Five-year-old Ruby Marris from Oamaru was killed when a rented ute driven by a Chinese man collided with her family's car in a head-on collision last month.

Waitaki Mayor Gary Kircher said the pain of that day was still deep.

"She got buried this morning. It's one of those things where the community wants to see more done. It was important that I came along, and met with the Minister today and found out what's going on, and I'm pleased to say there is a lot of initiatives happening."

In another crash, in Templeton, south of Christchurch, a Taiwanese tourist went through a stop sign and hit another vehicle, killing her passenger father.

Associate Transport Minister Craig Foss announced planned safety improvements on state highways in Otago and Southland will be fast-tracked for completion by 1 July, and road works will be extended to the West Coast.

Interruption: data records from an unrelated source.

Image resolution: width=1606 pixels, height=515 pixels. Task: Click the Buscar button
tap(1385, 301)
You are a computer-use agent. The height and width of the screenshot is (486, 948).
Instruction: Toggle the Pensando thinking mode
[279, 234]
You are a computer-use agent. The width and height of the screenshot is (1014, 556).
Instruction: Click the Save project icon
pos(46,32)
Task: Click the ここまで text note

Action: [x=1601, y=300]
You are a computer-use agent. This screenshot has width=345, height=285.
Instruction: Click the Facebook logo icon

The steps include installing 50 kilometres of centre-line rumble strips to deter drivers from drifting across the centre line.

There will be another 140km of no-passing markings and 200km of highway marked with 'keep left' arrows.

These would be in addition to a range of measures in place in Otago and Southland, including 564km of edge-line rumble strips, 1800km of highway marked with 'keep left' arrows, 4755 curve warning signs and 165km of safety barriers.

Mr Foss said the series of fatal crashes had prompted the Government to act.

"The Government recognises that many people are concerned with poor driving behaviour on challenging roads in and around popular tourist destinations, particularly in the lower South Island," Mr Foss said.

The Rental Vehicle Association is welcoming safety improvements to popular tourist roads in the South Island.

The association's president, Ian Berrington, said any road improvement would help save lives.

He said a lot of visitors had some difficulties with some of New Zealand's road conditions and the move should go some way to addressing that.

"Obviously it's not the whole answer but I think that it's a very positive step."